With prescient insight and vision, they mobilized the community to engage in Civil Disobedience protest with a wade-in protest at the site of a future White-only beach, fully a decade before such tactics would become a staple of the nonviolent Civil Rights movement.
‘Many Are Called, but Few Are Chosen’
The strategy of Civil Disobedience meant a willful, public breaking of unjust laws and a willingness to be arrested, so, accordingly the Sheriff would be notified beforehand, with Lawson Thomas on hand with copious cash to pay bail and avoid jail time for those who might be arrested, which would force the case to go before the courts and potentially become a great embarrassment to the County and its efforts to attract tourism.
There was enthusiastic support in the community, which increased as May 9, the date chosen for the protest approached, with many promising to join.
It is fair to say, however, that the night before that morning gave many of the would-be participants time to pause and reflect on the possible consequences: An arrest record – which might have become a badge of honor during the Civil Rights era years later – in 1945 could ruin one’s livelihood permanently, (as the question would appear on every job application) and taint one’s reputation in society.
Even more daunting was the very real prospect that, in the unwritten codes of “Southern Justice,” the protestors might not be met by the sheriff doing his legal duty, but rather than Klan thugs who might have been assured that they would face no punishment for whatever actions they took against “troublemakers.”

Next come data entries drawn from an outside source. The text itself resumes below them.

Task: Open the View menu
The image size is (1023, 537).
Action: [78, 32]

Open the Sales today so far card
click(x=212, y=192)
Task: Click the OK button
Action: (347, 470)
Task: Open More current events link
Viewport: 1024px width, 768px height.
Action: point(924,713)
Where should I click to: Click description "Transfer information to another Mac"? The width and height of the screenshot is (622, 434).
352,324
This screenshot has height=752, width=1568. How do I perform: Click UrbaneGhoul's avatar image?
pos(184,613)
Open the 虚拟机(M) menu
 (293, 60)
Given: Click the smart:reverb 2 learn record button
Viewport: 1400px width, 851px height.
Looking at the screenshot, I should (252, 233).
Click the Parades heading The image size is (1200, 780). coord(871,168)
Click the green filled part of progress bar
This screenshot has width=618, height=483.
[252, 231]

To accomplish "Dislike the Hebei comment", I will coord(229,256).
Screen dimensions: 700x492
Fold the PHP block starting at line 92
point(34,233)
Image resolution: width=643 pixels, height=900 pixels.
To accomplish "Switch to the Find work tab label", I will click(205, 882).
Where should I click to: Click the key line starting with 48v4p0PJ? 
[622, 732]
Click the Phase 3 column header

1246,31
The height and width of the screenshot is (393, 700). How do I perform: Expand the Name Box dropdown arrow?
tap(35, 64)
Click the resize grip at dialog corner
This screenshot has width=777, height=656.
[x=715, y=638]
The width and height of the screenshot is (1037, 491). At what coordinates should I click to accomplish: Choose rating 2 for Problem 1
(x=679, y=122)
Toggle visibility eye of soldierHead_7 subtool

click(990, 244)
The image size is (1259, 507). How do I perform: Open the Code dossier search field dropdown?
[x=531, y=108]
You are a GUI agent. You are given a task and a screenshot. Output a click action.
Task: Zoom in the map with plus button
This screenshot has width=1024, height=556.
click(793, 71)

These considerations are what made the courage of the undaunted few who kept their promise so remarkable, and this was certainly a determining factor in the sheriff’s determination not to make any arrests, making a call instead to County Commissioner Crandon for advice, who agreed to meet discreetly with Attorney Thomas and “work something out.”
That “something” would be a victory for the many, with the official opening of “Virginia Beach,” on August 1, 1945, on a half-mile of scenic shoreline along Bear Cut, which separates Virginia Key from Key Biscayne, at a location that African Americans had been using for recreation unofficially for decades, which had figured more than a century earlier in the Seminoles’ quest for freedom.
The new beach park would soon be improved with amenities that were typically unheard of at Colored parks in the South, including a Bath House, Concession Stand, cabanas, rental cottages, and even amusement rides, becoming a much beloved hub of Black social, cultural, and spiritual life that attracted visitors from a wide radius of South Florida in addition to tourists and visiting celebrities, and would remain highly popular even after another protest in 1959 ended segregated beaches and parks in Miami, again well ahead of the rest of the South.
It can be said that in 1945 a few thoughtful, committed, and courageous people changed Miami and the world, and their legacy continues in the present effort to create an innovative 82.5-acre indoor/outdoor historical, environmental, and recreational museum experience at this landmark site.
Gene Tinnie is a Miami-based artist, writer, and retired educator and immediate past chair of the City of Miami Virginia Key Beach Park Trust.